Crowding changes the energy balance of folding and unfolding RNA because it disproportionately slows the process of unfolding. This effect makes it much more challenging to extrapolate results obtained on RNA folding in vitro to what goes on inside living cells. As a result, the Nesbitt group has undertaken a long-term effort to better understand molecular crowding and its impact on the folding of RNA and proteins.

The group also investigates the formation of viral protein coats, or capsids, that surround infectious RNA molecules. The capsids are made from a single long protein coded for by viral RNA and produced by the host cell. The capsid protein folds into protein fragments that come together to form the capsid, a structure that resembles a soccer ball. The capsid encloses new viral RNA and is ejected from the host cell, where it can spread the viral infection to other cells.

The researchers are interested in several steps in this complex process. They are looking at early RNA-RNA interactions that form larger strands of RNA coding for the capsid protein. They are also investigating the RNA-protein interactions that lead to the formation of a new, infectious virus particle. For these studies, the group is investigating a member of the tobacco mosaic virus family and human immunodeficiency virus (HIV). In the HIV investigations, the researchers study how HIV knows to stop replicating itself and export new virus particles to another organism. In studies on both viruses, they have discovered that the infectious RNA molecule is capable of “self recognizing” sequences in different RNA molecules needed to create the capsid protein. Viral RNA also appears to trigger the final stage of viral capsid formation.

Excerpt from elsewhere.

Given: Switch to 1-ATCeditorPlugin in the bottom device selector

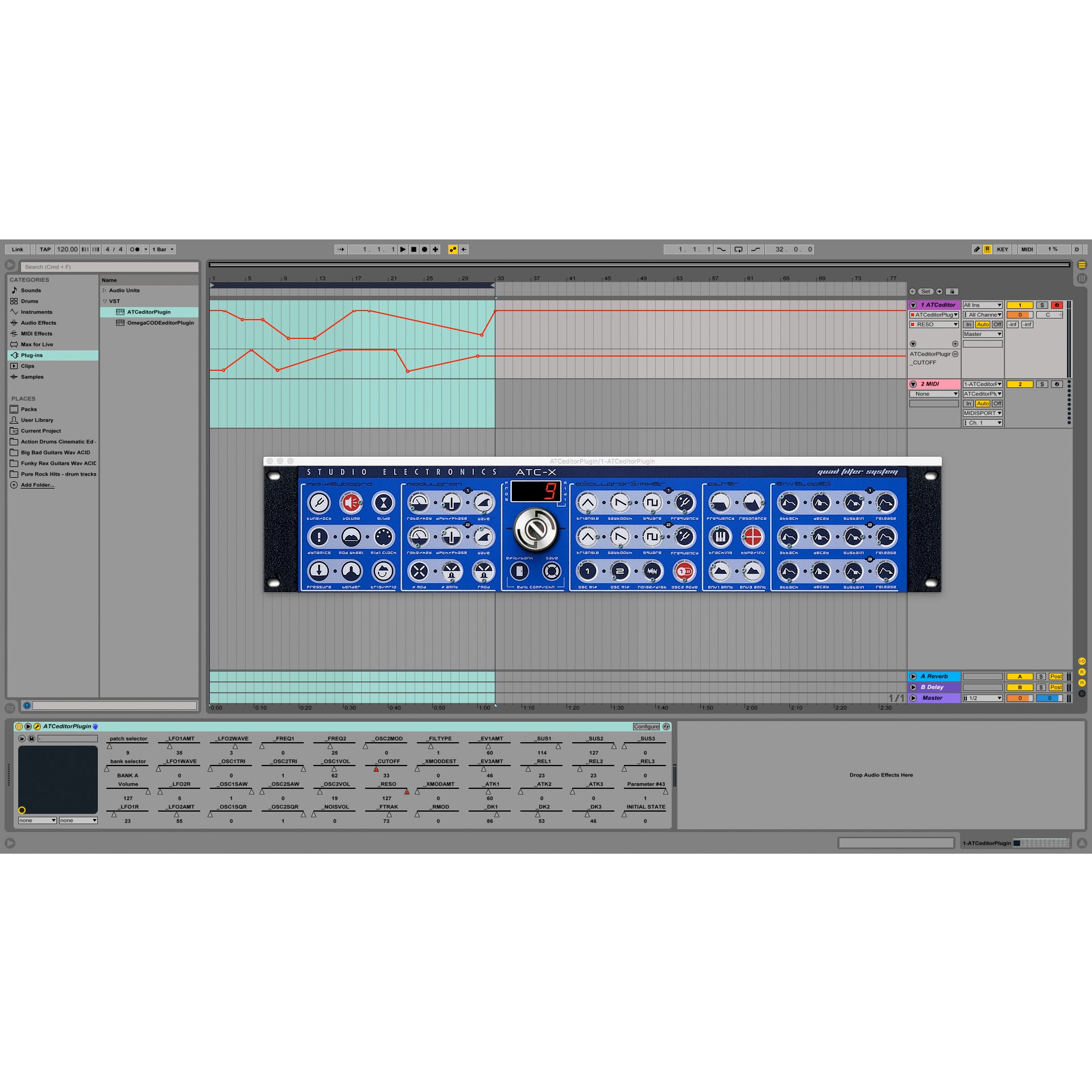Looking at the screenshot, I should click(987, 843).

In related work, the researchers are looking at what happens at the level of 5–9 base pairs during DNA hybridization. They are particularly interested in how hybridization starts from “fraying ends” of DNA. They want to understand (at the molecular level) what controls and influences hybridization rates and better understand the energetics of the process.

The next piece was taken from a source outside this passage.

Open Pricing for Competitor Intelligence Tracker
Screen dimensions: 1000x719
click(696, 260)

The group also wants to better understand (at the molecular level) the processes involved in the denaturation and reformation of cellular proteins. To do this, the researchers have recently begun in vitro studies of the action of urea, a natural denaturant of proteins. Urea can unpeel both proteins and nucleic acids. The goal is to understand the process of a protein breaking apart at the single-molecule level.

The group has recently undertaken single-molecule studies of human telomerase, an RNA-containing enzyme. Telomerase has been implicated in both aging and cancer because it sits on DNA chromosomes and is critical to the initiation of DNA replication. In essence, telomerase creates a new landing pad for enzymes when they copy strands of DNA.

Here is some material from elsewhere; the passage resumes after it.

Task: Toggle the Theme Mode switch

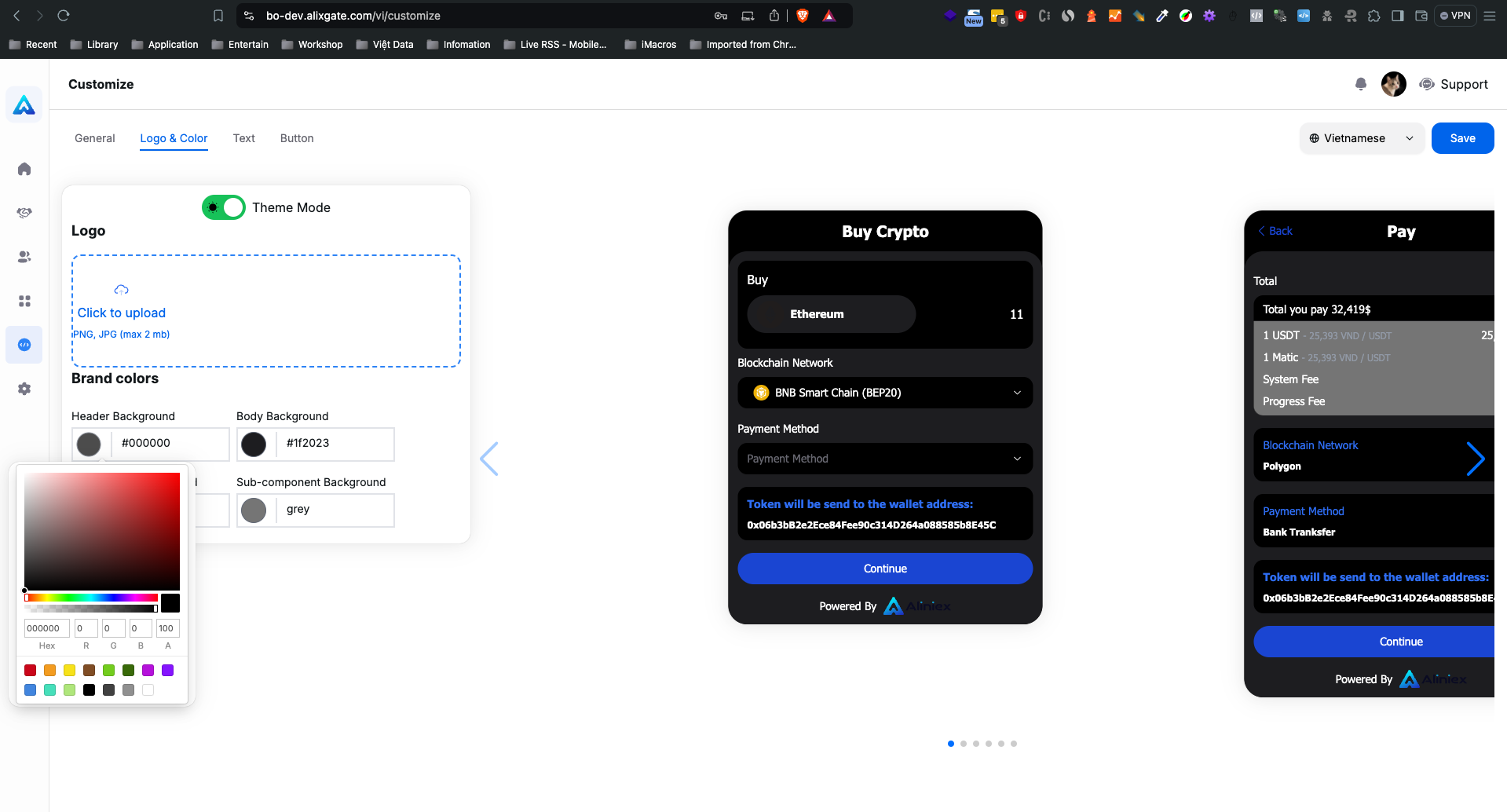Action: (x=223, y=207)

Without telomerase, cells rapidly age and die because they lose the ability to replicate DNA. For example, telomerase mutations cause diskeratosis congenita, a disease that appears in children between 5 and 15 years old and causes symptoms of premature aging, resulting in shortened life spans. Telomerase is also implicated in the proliferation of cancer cells because it is required for repeated DNA replication and cell division.

A better understanding of the biophysics of telomerase activity may lead to improved cancer therapies. To aid in this understanding, the Nesbitt group is investigating the folding kinetics of a double-looped RNA segment in telomerase known as the telomerase pseudoknot. The formation of this pseudo knot is essential for normal telomerase activity.